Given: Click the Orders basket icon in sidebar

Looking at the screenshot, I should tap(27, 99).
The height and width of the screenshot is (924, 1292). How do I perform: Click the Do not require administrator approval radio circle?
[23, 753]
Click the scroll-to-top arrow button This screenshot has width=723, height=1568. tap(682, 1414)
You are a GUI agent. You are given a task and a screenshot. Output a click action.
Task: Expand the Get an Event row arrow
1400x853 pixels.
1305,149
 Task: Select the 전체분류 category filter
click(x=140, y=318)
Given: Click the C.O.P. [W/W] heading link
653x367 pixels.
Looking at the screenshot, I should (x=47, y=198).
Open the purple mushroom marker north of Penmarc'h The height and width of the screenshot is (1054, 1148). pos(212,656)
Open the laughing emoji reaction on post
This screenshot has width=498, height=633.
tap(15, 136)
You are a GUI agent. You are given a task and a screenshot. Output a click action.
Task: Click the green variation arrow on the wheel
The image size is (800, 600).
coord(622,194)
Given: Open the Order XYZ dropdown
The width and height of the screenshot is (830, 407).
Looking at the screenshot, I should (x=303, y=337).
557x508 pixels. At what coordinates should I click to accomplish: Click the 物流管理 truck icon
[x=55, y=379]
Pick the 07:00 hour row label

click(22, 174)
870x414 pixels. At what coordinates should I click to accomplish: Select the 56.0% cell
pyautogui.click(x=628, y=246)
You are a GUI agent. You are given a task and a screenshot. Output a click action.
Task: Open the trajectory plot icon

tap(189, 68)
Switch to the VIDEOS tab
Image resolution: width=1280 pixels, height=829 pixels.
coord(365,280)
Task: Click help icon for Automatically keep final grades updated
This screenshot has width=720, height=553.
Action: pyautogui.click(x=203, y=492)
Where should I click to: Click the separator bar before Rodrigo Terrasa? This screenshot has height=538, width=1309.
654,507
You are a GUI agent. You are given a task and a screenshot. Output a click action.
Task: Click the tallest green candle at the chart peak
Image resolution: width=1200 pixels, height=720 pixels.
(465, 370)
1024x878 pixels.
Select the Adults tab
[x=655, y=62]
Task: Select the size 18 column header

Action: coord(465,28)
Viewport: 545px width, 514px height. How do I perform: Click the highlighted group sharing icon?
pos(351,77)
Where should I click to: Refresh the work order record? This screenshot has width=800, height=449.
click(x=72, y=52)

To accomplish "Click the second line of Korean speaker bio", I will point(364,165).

- [TO DO]:
Would you return the full set of entries, unchanged in every detail?

- [EXERCISE ANSWER]:
Given: Click the Orders basket icon in sidebar

Looking at the screenshot, I should tap(27, 99).
The height and width of the screenshot is (924, 1292). How do I perform: Click the Do not require administrator approval radio circle?
[23, 753]
Click the scroll-to-top arrow button This screenshot has width=723, height=1568. tap(682, 1414)
You are a GUI agent. You are given a task and a screenshot. Output a click action.
Task: Expand the Get an Event row arrow
1400x853 pixels.
1305,149
 Task: Select the 전체분류 category filter
click(x=140, y=318)
Given: Click the C.O.P. [W/W] heading link
653x367 pixels.
Looking at the screenshot, I should (x=47, y=198).
Open the purple mushroom marker north of Penmarc'h The height and width of the screenshot is (1054, 1148). pos(212,656)
Open the laughing emoji reaction on post
This screenshot has width=498, height=633.
tap(15, 136)
You are a GUI agent. You are given a task and a screenshot. Output a click action.
Task: Click the green variation arrow on the wheel
The image size is (800, 600).
coord(622,194)
Given: Open the Order XYZ dropdown
The width and height of the screenshot is (830, 407).
Looking at the screenshot, I should (x=303, y=337).
557x508 pixels. At what coordinates should I click to accomplish: Click the 物流管理 truck icon
[x=55, y=379]
Pick the 07:00 hour row label

click(22, 174)
870x414 pixels. At what coordinates should I click to accomplish: Select the 56.0% cell
pyautogui.click(x=628, y=246)
You are a GUI agent. You are given a task and a screenshot. Output a click action.
Task: Open the trajectory plot icon

tap(189, 68)
Switch to the VIDEOS tab
Image resolution: width=1280 pixels, height=829 pixels.
coord(365,280)
Task: Click help icon for Automatically keep final grades updated
This screenshot has width=720, height=553.
Action: pyautogui.click(x=203, y=492)
Where should I click to: Click the separator bar before Rodrigo Terrasa? This screenshot has height=538, width=1309.
654,507
You are a GUI agent. You are given a task and a screenshot. Output a click action.
Task: Click the tallest green candle at the chart peak
Image resolution: width=1200 pixels, height=720 pixels.
(465, 370)
1024x878 pixels.
Select the Adults tab
[x=655, y=62]
Task: Select the size 18 column header

Action: coord(465,28)
Viewport: 545px width, 514px height. How do I perform: Click the highlighted group sharing icon?
pos(351,77)
Where should I click to: Refresh the work order record? This screenshot has width=800, height=449.
click(x=72, y=52)

To accomplish "Click the second line of Korean speaker bio", I will point(364,165).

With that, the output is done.